It’s not really a footballing question, more a human one. The intention isn't to denigrate anybody's professionalism, just to wonder how obstructive these subliminal conflicts are and how harmonious any team containing them can ever be.
Those questions extend well beyond Anderson and Yarmolenko, too. Jack Wilshere’s career has floundered for different reasons, but he’s another example of a player chasing back across ground already covered, so is Sebastien Haller, who six months ago was on the verge of a European final. And, even amidst Villarreal’s recent slump, Pablo Fornals had been playing regularly in the Europa League.
For the sake of a comparison, what seems to be working at Leicester at the moment, in addition to other obvious incubating factors, is the recognition of this very fallacy. Brendan Rodgers’ side is built around a core group of players roughly similar in age, but also equally invested in the club’s journey. James Maddison, Ben Chilwell, Harvey Barnes, Youri Tielemens, Wilfried Ndidi; there's a collective cause there. Those players all have their own individual aims, but for now they're in vague harmony and bound by the recognition that Leicester's progress serves their ambition equally.

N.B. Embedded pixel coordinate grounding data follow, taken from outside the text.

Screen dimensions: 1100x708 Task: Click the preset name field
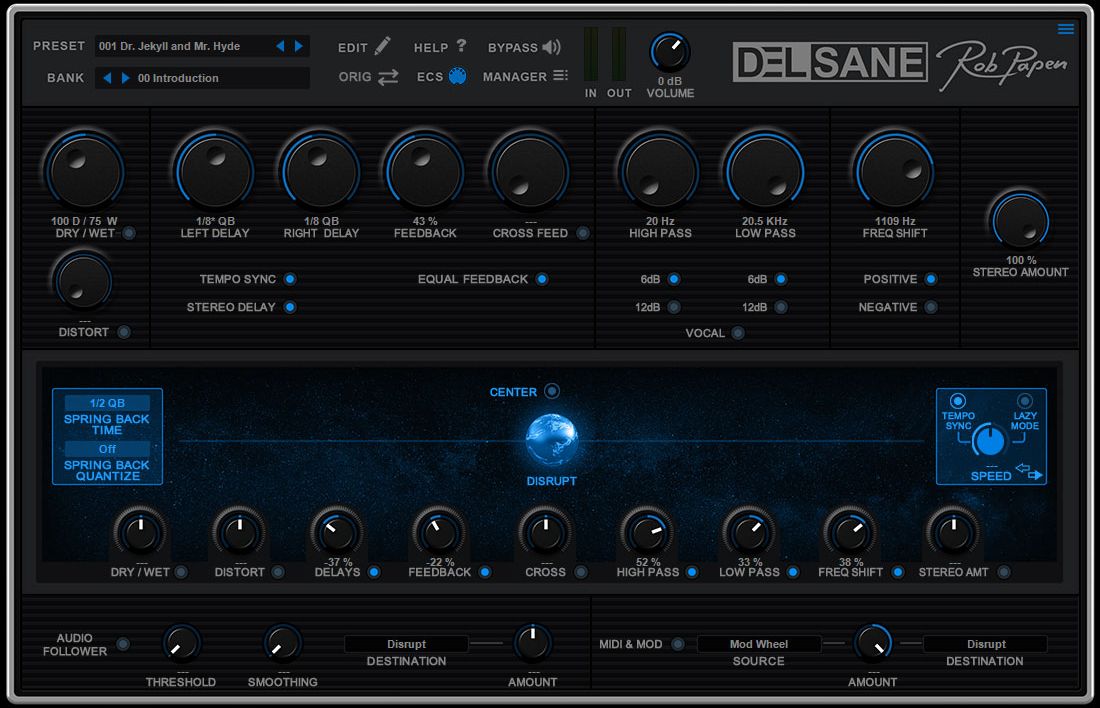tap(180, 46)
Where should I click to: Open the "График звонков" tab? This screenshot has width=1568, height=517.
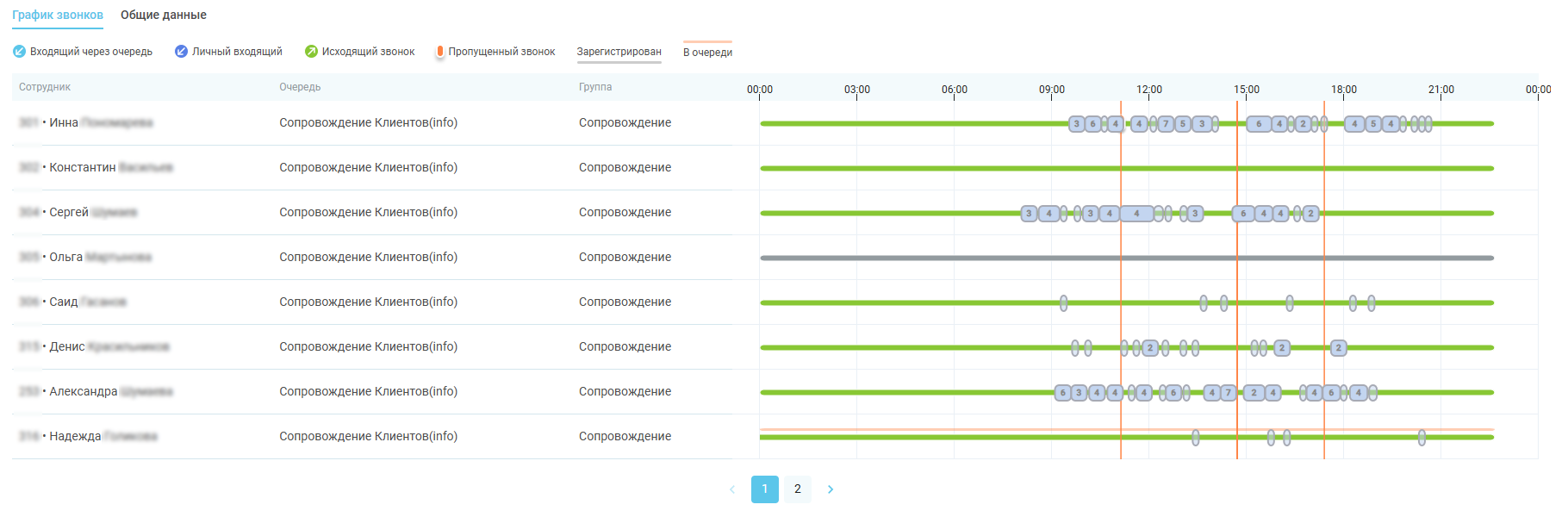tap(58, 16)
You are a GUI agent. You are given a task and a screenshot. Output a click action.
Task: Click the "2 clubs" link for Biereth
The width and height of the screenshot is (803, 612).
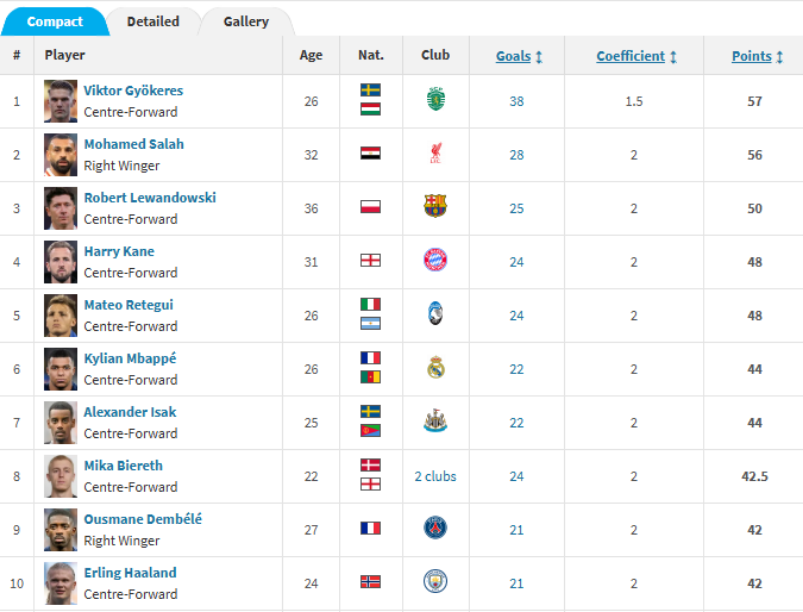[435, 476]
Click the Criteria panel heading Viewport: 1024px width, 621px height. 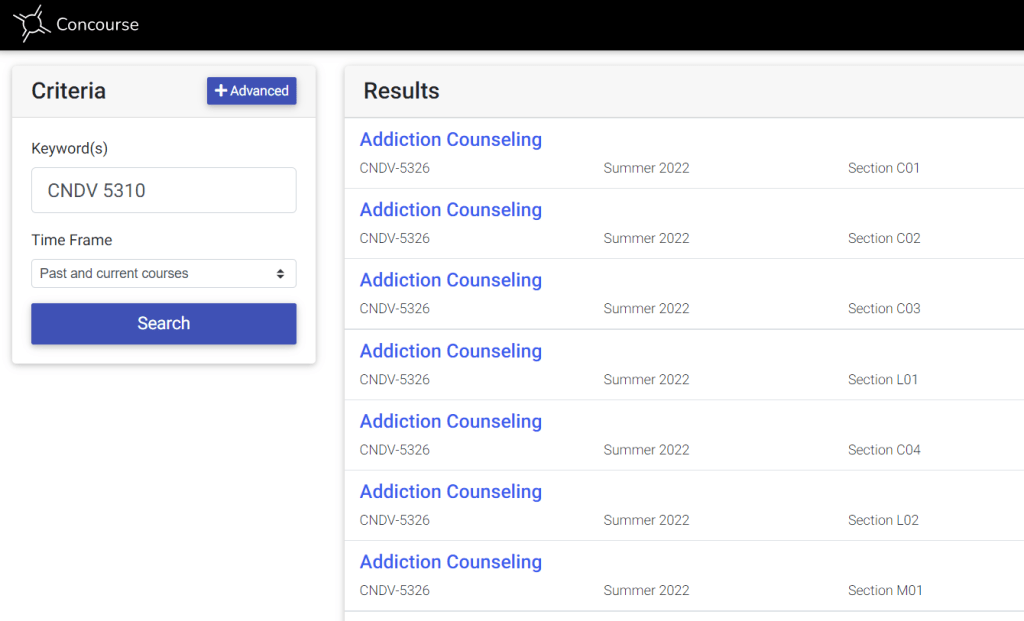(x=69, y=91)

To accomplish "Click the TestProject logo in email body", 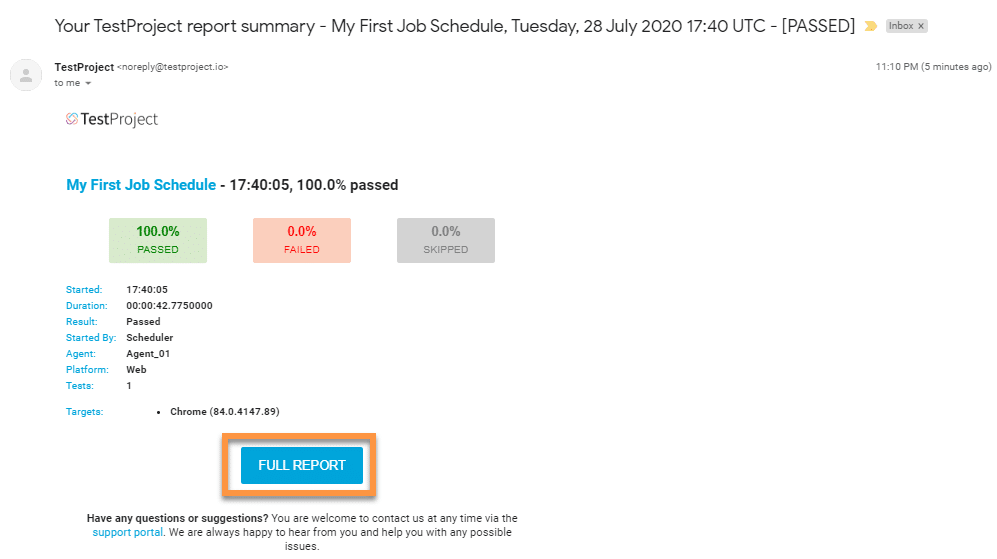I will tap(112, 119).
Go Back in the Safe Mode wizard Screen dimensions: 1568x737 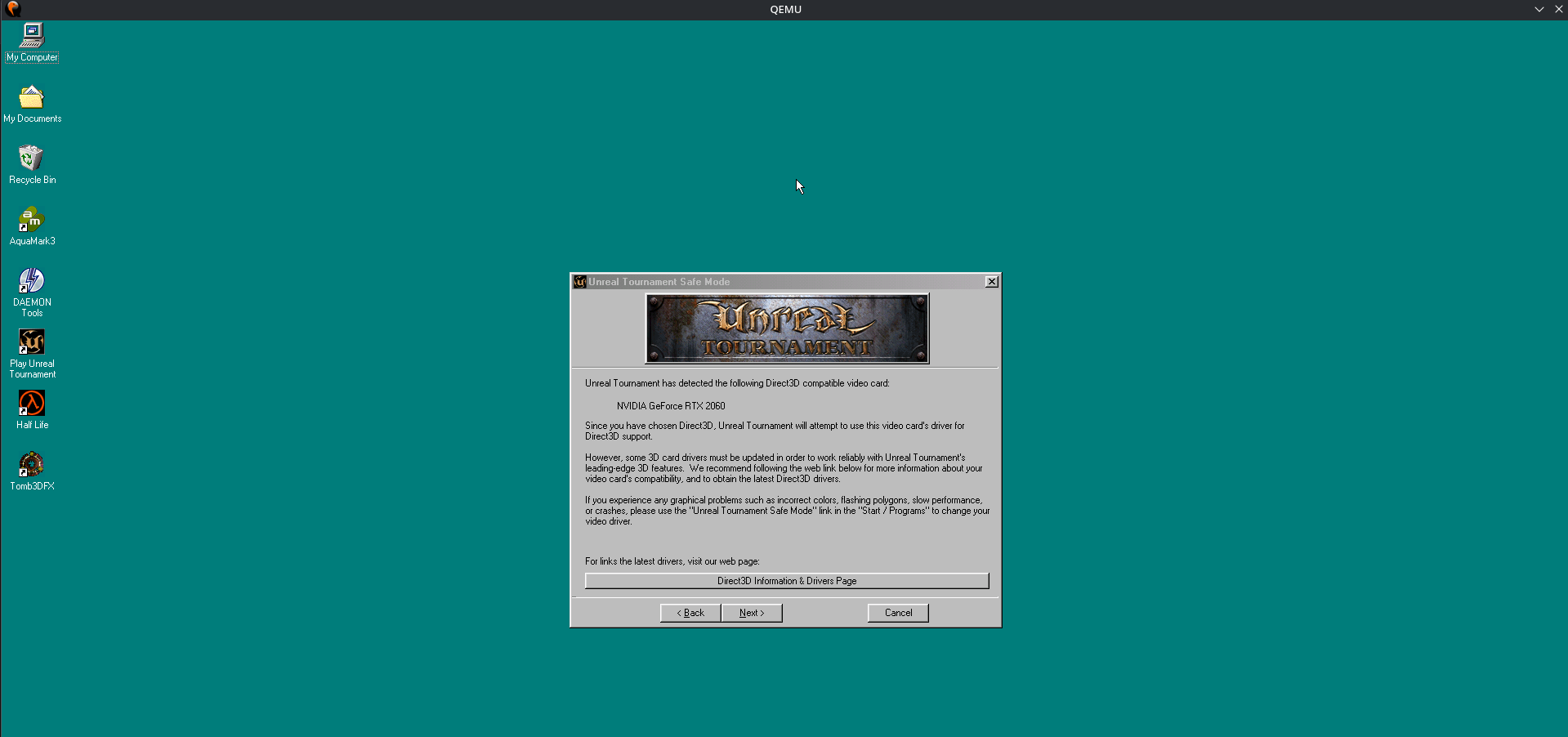pos(690,613)
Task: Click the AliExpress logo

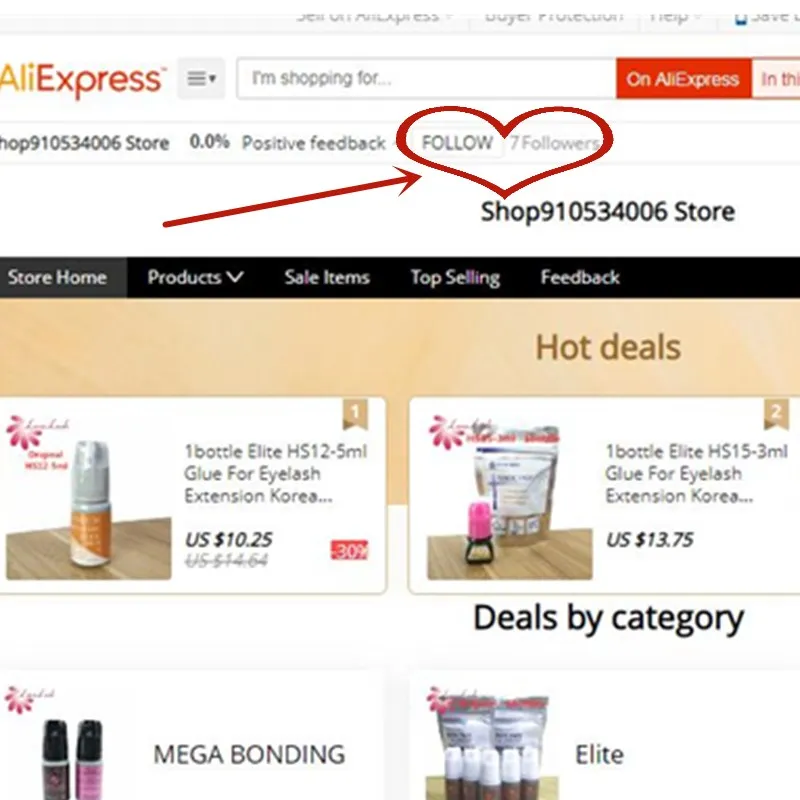Action: tap(82, 79)
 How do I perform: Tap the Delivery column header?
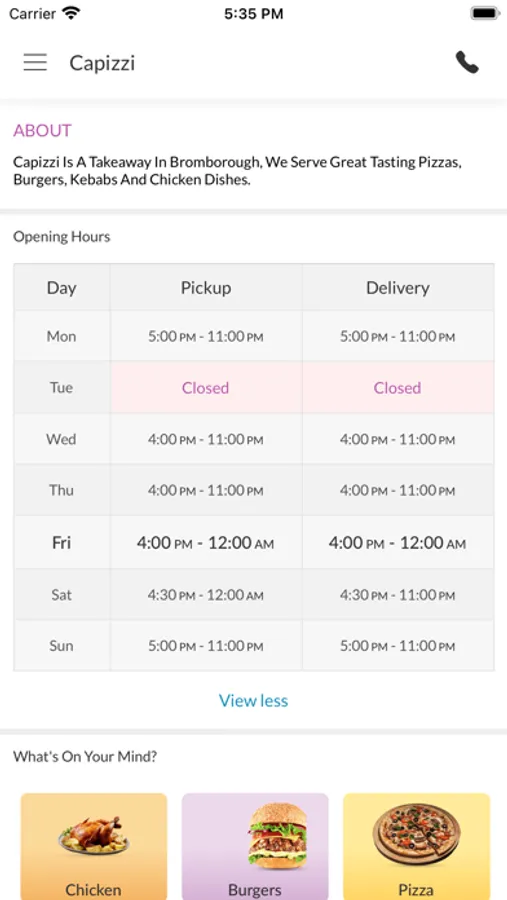coord(398,288)
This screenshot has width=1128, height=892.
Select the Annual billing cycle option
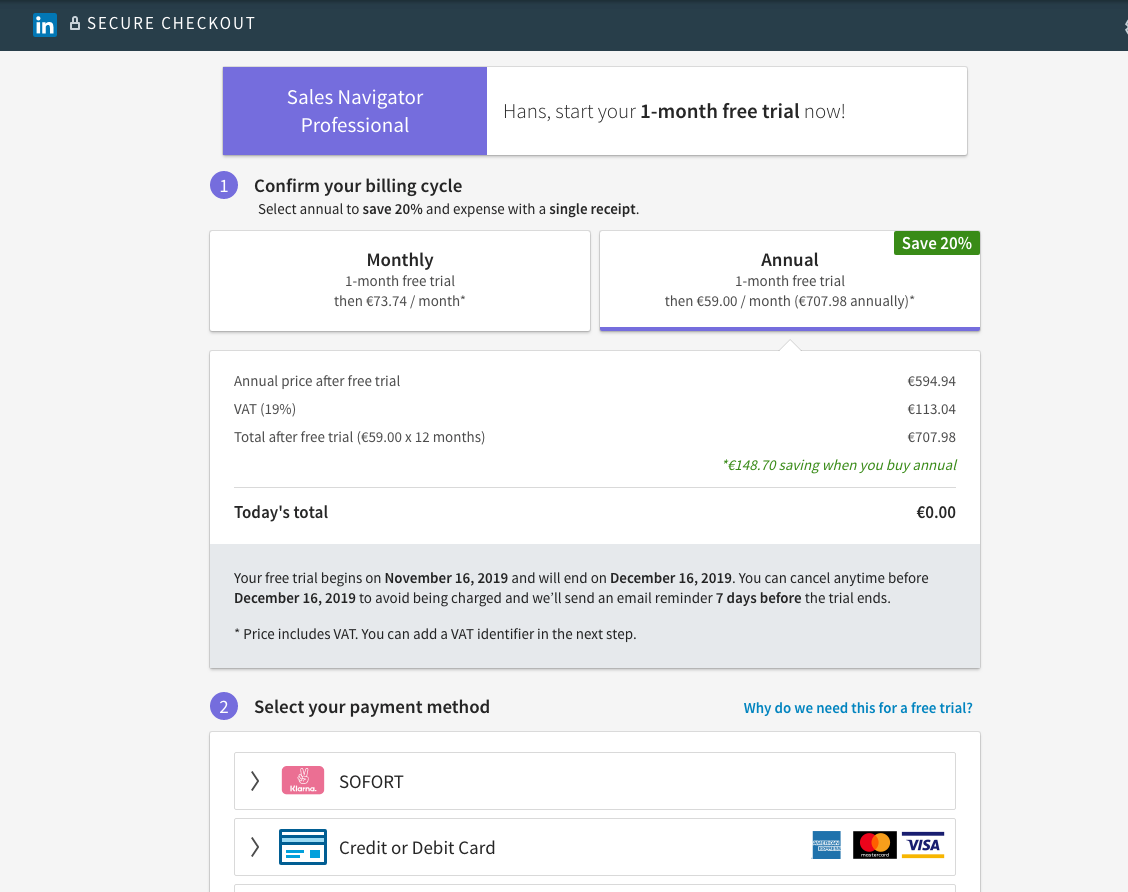[790, 281]
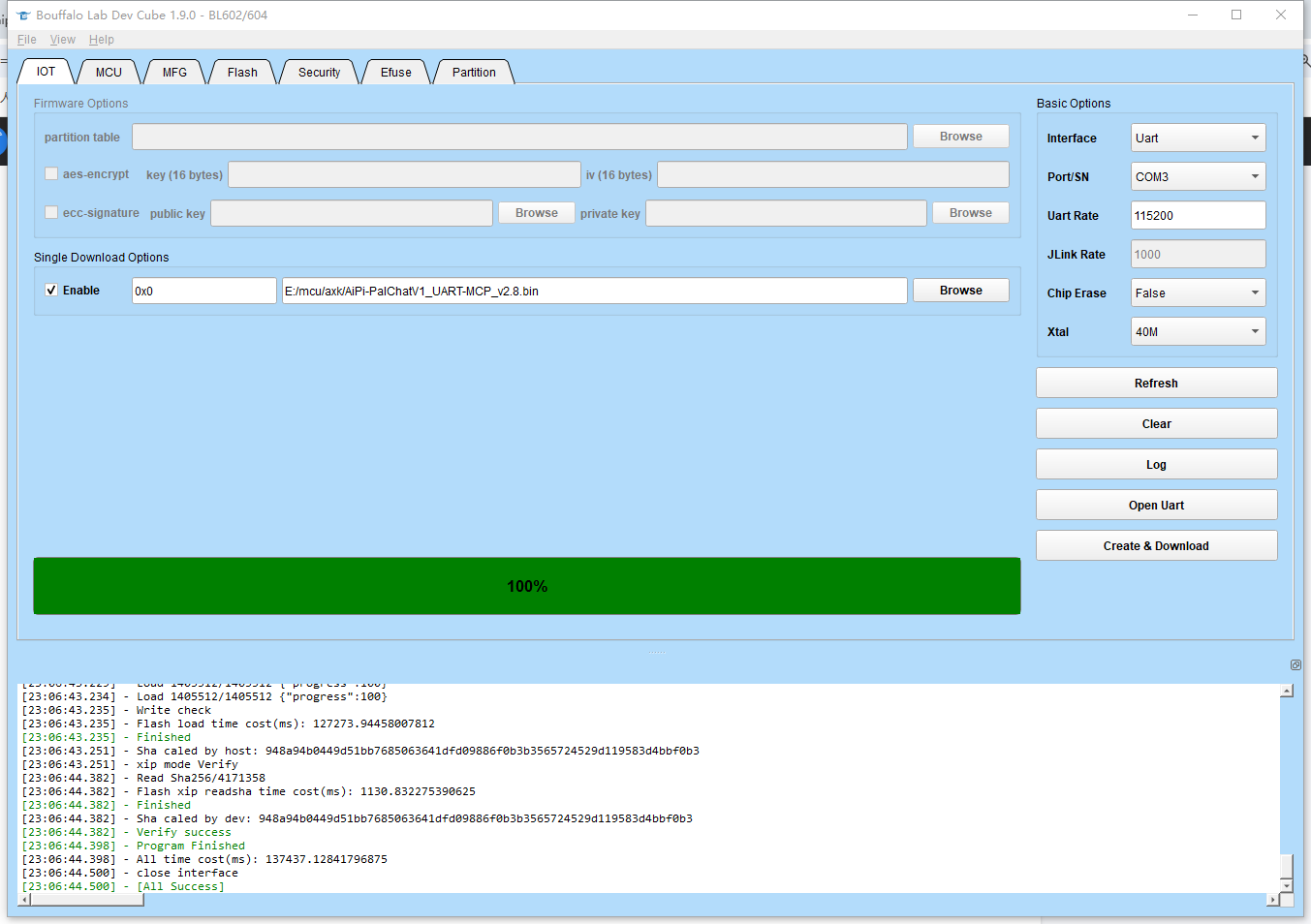Open the Chip Erase dropdown
1311x924 pixels.
pos(1198,293)
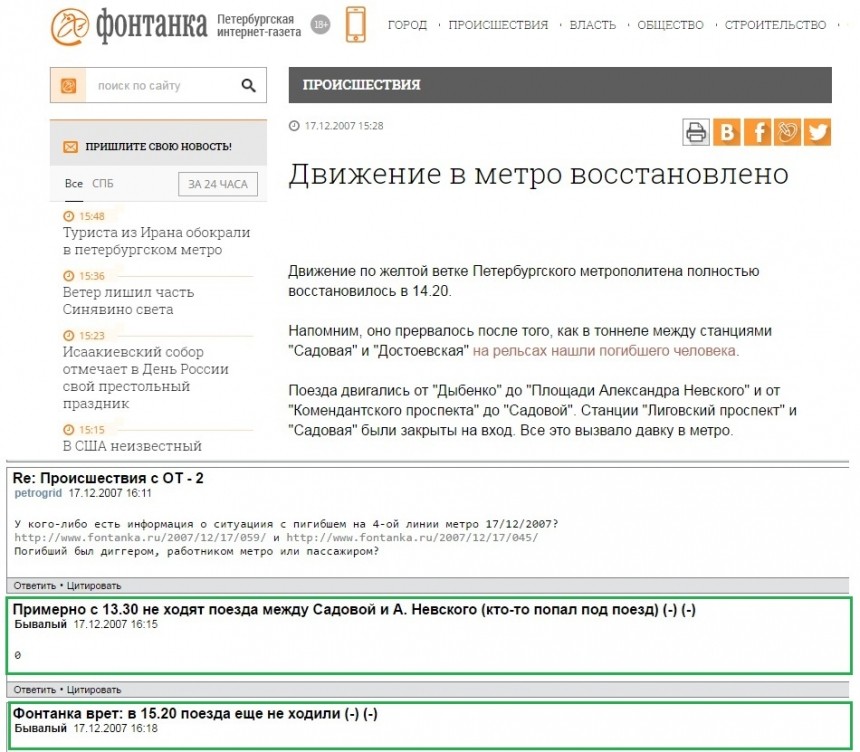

That’s a very different dynamic to the one that exists at West Ham and it's impossible not to conclude something from the divergent outcomes.
Yes, there’s more to this recent losing sequence than recruiting problems. Roberto’s form is a major issue, clearly, and – quietly – the emotional attachment to a diminishing Mark Noble is also inhibiting. But within these last five games (four losses, one draw) broader themes have developed which are much more troubling – the inconsistency of the pressing, for instance, which allows the opposition to move the ball from south to north with great ease. The lack of protection afforded to the midfield by the attacking players and the department’s subsequent inability to properly influence games. And then the natural result of those two weaknesses: chances being conceded regularly and in great quantity.
It’s a situation which describes certain technical weaknesses, but it’s also betraying emotional disconnects within the side. Over the last week, a succession of dressing-room leaks – recorded most clearly in thisarticle for The Athletic – have reinforced the perception of a team full of agendas, in which adversity seems just to draw accusatory stares.
It’s just theory, but it’s well supported at the moment. Talent is important in making the jump from one level of the game to the next. But, as West Ham continue to find out, that kind of progress will always depend on a level of motivational alignment which, for now, their by-the-numbers transfer policy prohibits them from making.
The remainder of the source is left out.